## Requirement
The answer is all of the data repeated exactly, with each picture omitted.

## Saved data entries
---

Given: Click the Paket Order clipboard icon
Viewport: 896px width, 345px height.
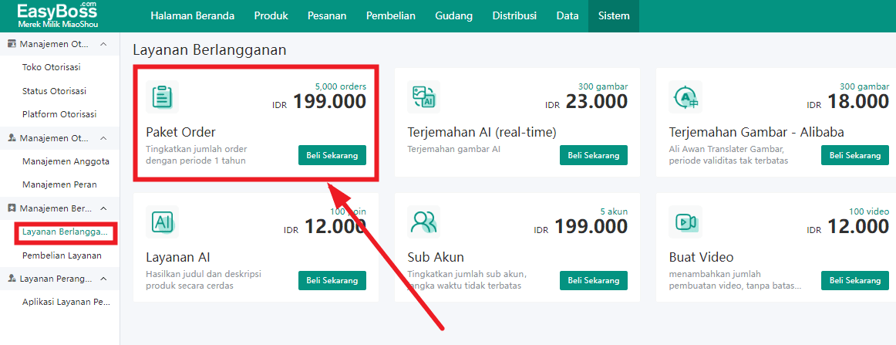Looking at the screenshot, I should pyautogui.click(x=162, y=96).
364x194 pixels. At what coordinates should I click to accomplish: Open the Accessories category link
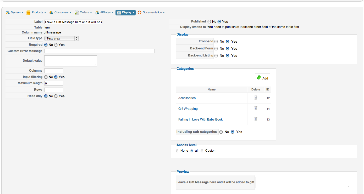click(x=187, y=98)
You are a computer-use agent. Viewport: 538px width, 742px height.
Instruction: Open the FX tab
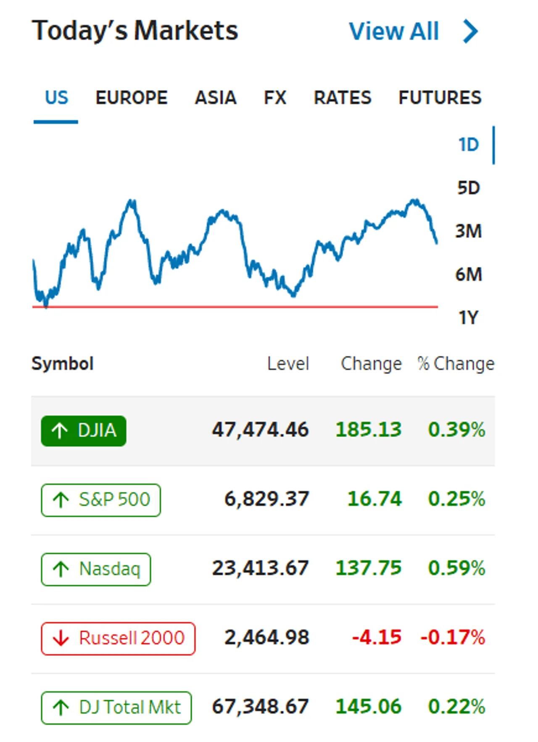[275, 98]
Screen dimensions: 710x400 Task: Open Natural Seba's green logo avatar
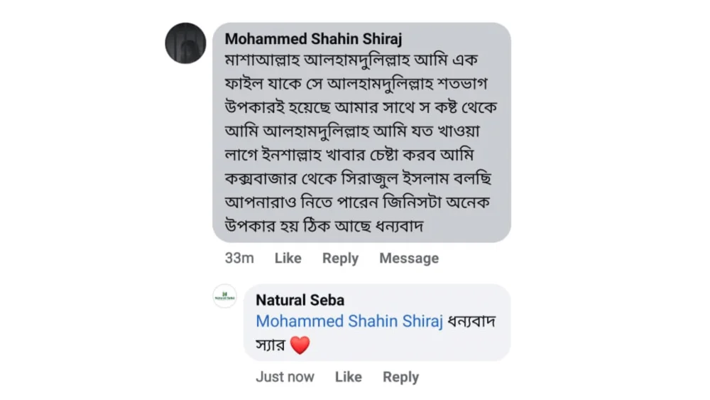click(x=225, y=296)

---

## Your response
Given: Click the Paket Order clipboard icon
Viewport: 896px width, 345px height.
Looking at the screenshot, I should pyautogui.click(x=162, y=96).
364x194 pixels. At what coordinates should I click to accomplish: Open the Accessories category link
click(x=187, y=98)
You are a computer-use agent. Viewport: 538px width, 742px height.
Instruction: Open the FX tab
[275, 98]
Screen dimensions: 710x400 Task: Open Natural Seba's green logo avatar
click(x=225, y=296)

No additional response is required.